* _Travaux écrits_:
1. D'après l'extrait sur Sandow, en quelle année parut le magazine Sandow ?
2. Reformulez sous forme de liste le paragraphe de l'extrait sur Sandow qui commence par « Fort de sa renommée mondiale », en conservant ses faits principaux.
3. Résumez l'extrait sur Sandow en deux phrases.

* _Extrait du document_:
────

Un homme d’affaires avisé
Fort de sa renommée mondiale, Sandow a multiplié les entreprises commerciales dès 1894 : publication de plusieurs ouvrages, édition du magazine Sandow, premier dédié à la culture physique (1898), conception et vente de matériel d’exercice par correspondance (Sandow Appliance Company), production et promotion d’un fortifiant pour l’entraînement (Sandow’s Health & Strength Cocoa, 1913)… Il ouvrit surtout à Londres les premiers clubs de sport modernes (Institutes of Physical Culture) à partir de 1898, contribuant ainsi à populariser l’exercice physique auprès de toutes les classes sociales.
Pour l’anecdote, il inventa notamment des sangles de caoutchoucs pour l’exercice, qui par la suite ont été détournées vers d’autres usages, et que tout le monde connaît encore de nos jours sous le nom de son inventeur, les « sandows ». Durant son séjour aux États-Unis, Sandow fit également la connaissance de Thomas Edison, qui produisit une série de courts métrages tournés lors de ses exhibitions. Ceux-ci eurent une influence positive sur la diffusion de ce nouveau média, dont ils démontraient l’intérêt.

────

* _Données présentées_:
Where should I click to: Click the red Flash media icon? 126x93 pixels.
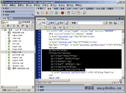pyautogui.click(x=62, y=13)
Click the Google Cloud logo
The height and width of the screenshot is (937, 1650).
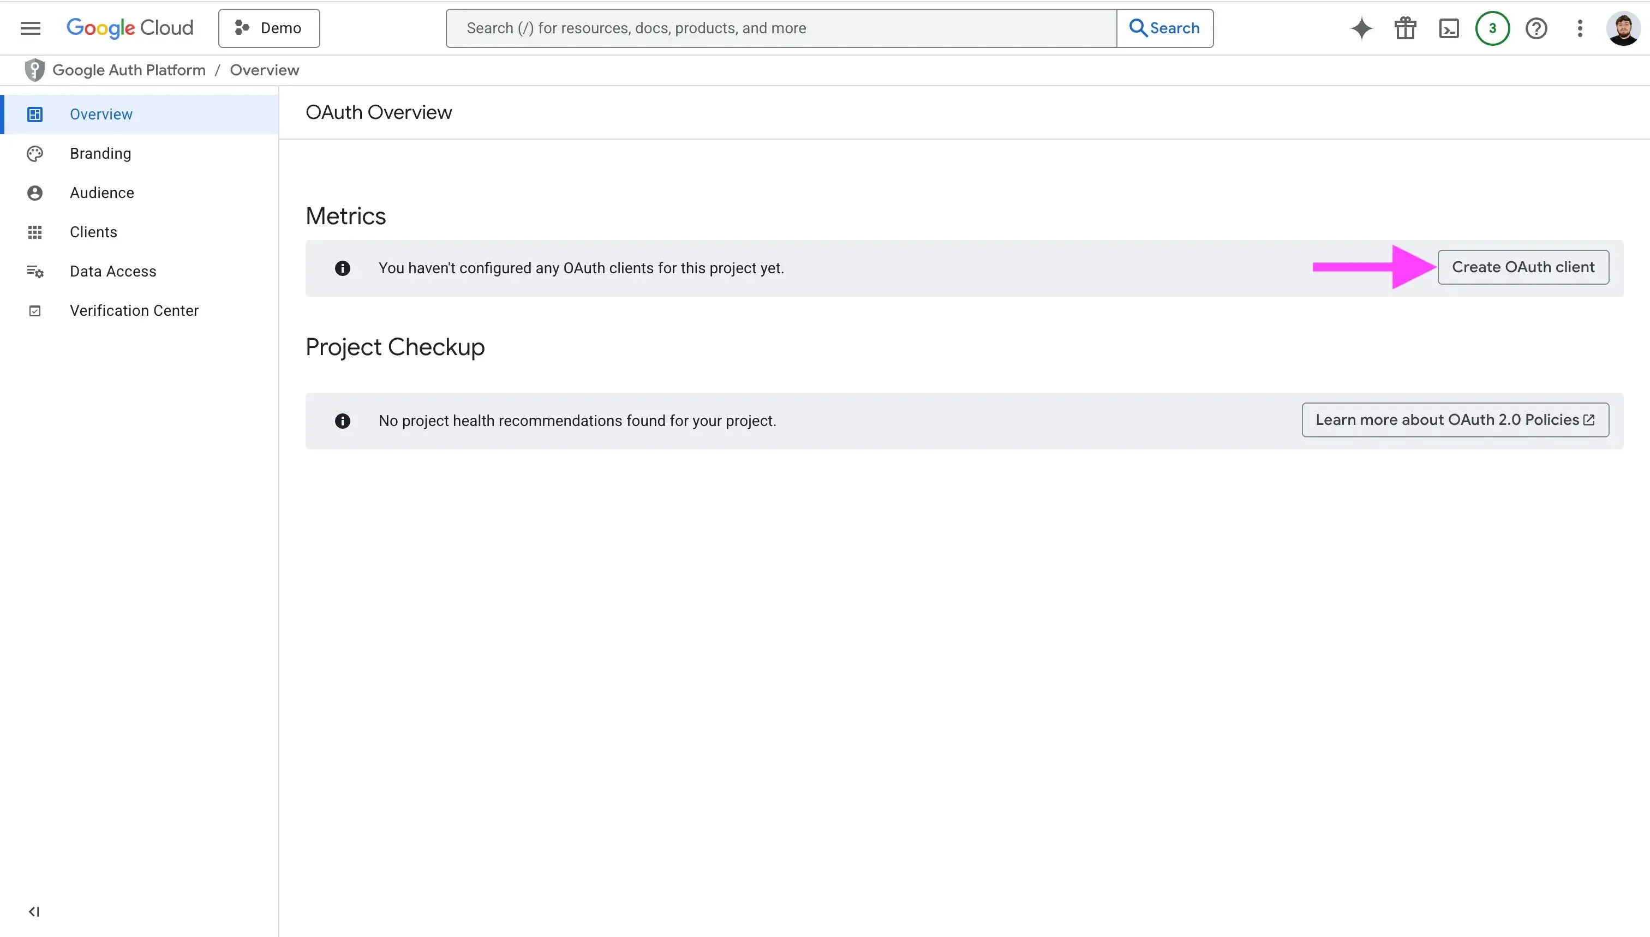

────

* _Corrigé par exercice_:
1. En 1898.

2.
À partir de 1894, Sandow lança plusieurs entreprises commerciales :
- la publication de plusieurs ouvrages ;
- l'édition du magazine Sandow, premier consacré à la culture physique (1898) ;
- la conception et la vente par correspondance de matériel d'exercice (Sandow Appliance Company) ;
- la production et la promotion d'un fortifiant pour l'entraînement (Sandow's Health & Strength Cocoa, 1913) ;
- l'ouverture à Londres, dès 1898, des premiers clubs de sport modernes (Institutes of Physical Culture), qui popularisèrent l'exercice physique dans toutes les classes sociales.

3. Dès 1894, Sandow tira parti de sa renommée mondiale pour multiplier les entreprises commerciales : livres, magazine, matériel d'exercice, fortifiant et premiers clubs de sport modernes à Londres. Il inventa aussi des sangles de caoutchouc qui portent encore son nom, et Thomas Edison tourna lors de ses exhibitions des courts métrages qui favorisèrent la diffusion de ce nouveau média.